With only 14 working days left before the nation's lawmakers adjourn to seek re-election, Congress is in danger of falling on its face. That's what can happen if the lawmakers generate issues to fight over during the election campaign rather than a record of accomplishment on which to run.

Yet congressional leaders show little sense of urgency, with the House taking Mondays off so its members can stay in their districts to campaign. The practice could easily feed the anti-incumbent fever now sweeping the country unless Congress acts more rapidly in the next few days than it has done so far.Of the many bills awaiting action, none is more urgent than the six major appropriations bills still pending, including the one funding defense.

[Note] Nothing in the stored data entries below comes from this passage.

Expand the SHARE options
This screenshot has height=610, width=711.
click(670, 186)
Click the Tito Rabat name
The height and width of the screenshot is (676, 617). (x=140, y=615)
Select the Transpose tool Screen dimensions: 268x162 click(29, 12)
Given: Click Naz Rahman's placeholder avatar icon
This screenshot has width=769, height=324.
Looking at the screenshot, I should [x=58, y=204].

Unless these measures are cleared quickly, government agencies will run out of money in less than a month.

Also awaiting action are emergency aid for hurricane victims in Florida and Louisiana, loan guarantees for Israel, more aid to secondary schools, an aid package for the former Soviet republics, aid to cities in response to the Los Angeles riots, regulation of cable TV, product liability reform, incremental changes in health-care insurance, streamlined licensing for nuclear power plant and natural gas pipelines, urban enterprise zones, greater tax breaks for individual retirement accounts - and that's only a partial list.

Congress needs to hurry because perhaps a third of the House and many members of the Senate won't be back next year. If the next session doesn't act more expeditiously than the present one, few voters would be disappointed if Congress were permanently turned into a revolving door.